• _Task to carry out_
Could you render the lines below as a Markdown table with the columns Row and Line, numbering each row and leaving out blank lines?

—————

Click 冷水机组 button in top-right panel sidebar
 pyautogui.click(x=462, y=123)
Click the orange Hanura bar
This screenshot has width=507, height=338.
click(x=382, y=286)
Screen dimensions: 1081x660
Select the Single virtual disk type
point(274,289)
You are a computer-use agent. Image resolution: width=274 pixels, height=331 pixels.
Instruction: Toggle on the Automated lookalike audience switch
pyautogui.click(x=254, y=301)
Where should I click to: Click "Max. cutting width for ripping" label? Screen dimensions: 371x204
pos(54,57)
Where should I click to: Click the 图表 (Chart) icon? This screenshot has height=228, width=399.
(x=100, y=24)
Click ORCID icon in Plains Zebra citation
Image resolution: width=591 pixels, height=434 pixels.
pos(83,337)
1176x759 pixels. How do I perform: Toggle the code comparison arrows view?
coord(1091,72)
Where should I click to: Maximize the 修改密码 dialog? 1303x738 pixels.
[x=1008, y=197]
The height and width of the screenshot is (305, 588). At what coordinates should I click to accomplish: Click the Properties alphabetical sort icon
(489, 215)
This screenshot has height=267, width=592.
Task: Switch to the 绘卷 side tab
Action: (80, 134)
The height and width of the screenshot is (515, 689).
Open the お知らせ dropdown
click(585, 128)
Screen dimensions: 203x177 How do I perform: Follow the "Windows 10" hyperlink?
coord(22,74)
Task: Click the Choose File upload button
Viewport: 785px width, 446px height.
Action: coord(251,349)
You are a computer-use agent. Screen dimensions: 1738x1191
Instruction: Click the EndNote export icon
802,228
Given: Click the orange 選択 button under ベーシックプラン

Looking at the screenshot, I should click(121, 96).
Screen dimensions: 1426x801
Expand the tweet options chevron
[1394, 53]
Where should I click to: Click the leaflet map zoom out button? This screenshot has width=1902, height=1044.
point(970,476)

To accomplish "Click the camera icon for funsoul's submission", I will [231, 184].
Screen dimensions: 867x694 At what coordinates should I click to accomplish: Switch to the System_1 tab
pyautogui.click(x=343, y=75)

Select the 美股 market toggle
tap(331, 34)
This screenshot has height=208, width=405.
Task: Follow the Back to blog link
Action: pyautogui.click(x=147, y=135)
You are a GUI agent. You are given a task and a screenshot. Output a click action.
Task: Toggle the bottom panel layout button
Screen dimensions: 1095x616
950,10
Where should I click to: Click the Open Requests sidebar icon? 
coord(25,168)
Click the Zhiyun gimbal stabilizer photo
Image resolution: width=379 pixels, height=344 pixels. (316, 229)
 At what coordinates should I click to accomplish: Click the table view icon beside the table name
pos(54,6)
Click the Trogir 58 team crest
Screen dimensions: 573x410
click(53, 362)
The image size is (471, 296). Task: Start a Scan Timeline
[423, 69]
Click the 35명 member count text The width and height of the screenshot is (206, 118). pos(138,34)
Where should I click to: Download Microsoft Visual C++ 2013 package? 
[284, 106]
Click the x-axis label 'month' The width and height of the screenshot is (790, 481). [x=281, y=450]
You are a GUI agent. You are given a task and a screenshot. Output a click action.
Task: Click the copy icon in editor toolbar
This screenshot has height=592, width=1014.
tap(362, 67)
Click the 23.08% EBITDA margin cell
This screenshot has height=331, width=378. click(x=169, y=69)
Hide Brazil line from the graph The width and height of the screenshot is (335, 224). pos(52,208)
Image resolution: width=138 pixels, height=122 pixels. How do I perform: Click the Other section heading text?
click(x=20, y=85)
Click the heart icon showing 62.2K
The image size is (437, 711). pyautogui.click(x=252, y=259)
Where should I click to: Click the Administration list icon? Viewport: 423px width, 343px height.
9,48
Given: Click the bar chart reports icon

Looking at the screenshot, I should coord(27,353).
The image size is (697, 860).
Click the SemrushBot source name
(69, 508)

—————

• _Response_
| Row | Line |
|---|---|
| 1 | Click 冷水机组 button in top-right panel sidebar |
| 2 |  pyautogui.click(x=462, y=123) |
| 3 | Click the orange Hanura bar |
| 4 | This screenshot has width=507, height=338. |
| 5 | click(x=382, y=286) |
| 6 | Screen dimensions: 1081x660 |
| 7 | Select the Single virtual disk type |
| 8 | point(274,289) |
| 9 | You are a computer-use agent. Image resolution: width=274 pixels, height=331 pixels. |
| 10 | Instruction: Toggle on the Automated lookalike audience switch |
| 11 | pyautogui.click(x=254, y=301) |
| 12 | Where should I click to: Click "Max. cutting width for ripping" label? Screen dimensions: 371x204 |
| 13 | pos(54,57) |
| 14 | Where should I click to: Click the 图表 (Chart) icon? This screenshot has height=228, width=399. |
| 15 | (x=100, y=24) |
| 16 | Click ORCID icon in Plains Zebra citation |
| 17 | Image resolution: width=591 pixels, height=434 pixels. |
| 18 | pos(83,337) |
| 19 | 1176x759 pixels. How do I perform: Toggle the code comparison arrows view? |
| 20 | coord(1091,72) |
| 21 | Where should I click to: Maximize the 修改密码 dialog? 1303x738 pixels. |
| 22 | [x=1008, y=197] |
| 23 | The height and width of the screenshot is (305, 588). At what coordinates should I click to accomplish: Click the Properties alphabetical sort icon |
| 24 | (489, 215) |
| 25 | This screenshot has height=267, width=592. |
| 26 | Task: Switch to the 绘卷 side tab |
| 27 | Action: (80, 134) |
| 28 | The height and width of the screenshot is (515, 689). |
| 29 | Open the お知らせ dropdown |
| 30 | click(585, 128) |
| 31 | Screen dimensions: 203x177 How do I perform: Follow the "Windows 10" hyperlink? |
| 32 | coord(22,74) |
| 33 | Task: Click the Choose File upload button |
| 34 | Viewport: 785px width, 446px height. |
| 35 | Action: coord(251,349) |
| 36 | You are a computer-use agent. Screen dimensions: 1738x1191 |
| 37 | Instruction: Click the EndNote export icon |
| 38 | 802,228 |
| 39 | Given: Click the orange 選択 button under ベーシックプラン |
| 40 | Looking at the screenshot, I should click(121, 96). |
| 41 | Screen dimensions: 1426x801 |
| 42 | Expand the tweet options chevron |
| 43 | [1394, 53] |
| 44 | Where should I click to: Click the leaflet map zoom out button? This screenshot has width=1902, height=1044. |
| 45 | point(970,476) |
| 46 | To accomplish "Click the camera icon for funsoul's submission", I will [231, 184]. |
| 47 | Screen dimensions: 867x694 At what coordinates should I click to accomplish: Switch to the System_1 tab |
| 48 | pyautogui.click(x=343, y=75) |
| 49 | Select the 美股 market toggle |
| 50 | tap(331, 34) |
| 51 | This screenshot has height=208, width=405. |
| 52 | Task: Follow the Back to blog link |
| 53 | Action: pyautogui.click(x=147, y=135) |
| 54 | You are a GUI agent. You are given a task and a screenshot. Output a click action. |
| 55 | Task: Toggle the bottom panel layout button |
| 56 | Screen dimensions: 1095x616 |
| 57 | 950,10 |
| 58 | Where should I click to: Click the Open Requests sidebar icon?  |
| 59 | coord(25,168) |
| 60 | Click the Zhiyun gimbal stabilizer photo |
| 61 | Image resolution: width=379 pixels, height=344 pixels. (316, 229) |
| 62 |  At what coordinates should I click to accomplish: Click the table view icon beside the table name |
| 63 | pos(54,6) |
| 64 | Click the Trogir 58 team crest |
| 65 | Screen dimensions: 573x410 |
| 66 | click(53, 362) |
| 67 | The image size is (471, 296). Task: Start a Scan Timeline |
| 68 | [423, 69] |
| 69 | Click the 35명 member count text The width and height of the screenshot is (206, 118). pos(138,34) |
| 70 | Where should I click to: Download Microsoft Visual C++ 2013 package?  |
| 71 | [284, 106] |
| 72 | Click the x-axis label 'month' The width and height of the screenshot is (790, 481). [x=281, y=450] |
| 73 | You are a GUI agent. You are given a task and a screenshot. Output a click action. |
| 74 | Task: Click the copy icon in editor toolbar |
| 75 | This screenshot has height=592, width=1014. |
| 76 | tap(362, 67) |
| 77 | Click the 23.08% EBITDA margin cell |
| 78 | This screenshot has height=331, width=378. click(x=169, y=69) |
| 79 | Hide Brazil line from the graph The width and height of the screenshot is (335, 224). pos(52,208) |
| 80 | Image resolution: width=138 pixels, height=122 pixels. How do I perform: Click the Other section heading text? |
| 81 | click(x=20, y=85) |
| 82 | Click the heart icon showing 62.2K |
| 83 | The image size is (437, 711). pyautogui.click(x=252, y=259) |
| 84 | Where should I click to: Click the Administration list icon? Viewport: 423px width, 343px height. |
| 85 | 9,48 |
| 86 | Given: Click the bar chart reports icon |
| 87 | Looking at the screenshot, I should coord(27,353). |
| 88 | The image size is (697, 860). |
| 89 | Click the SemrushBot source name |
| 90 | (69, 508) |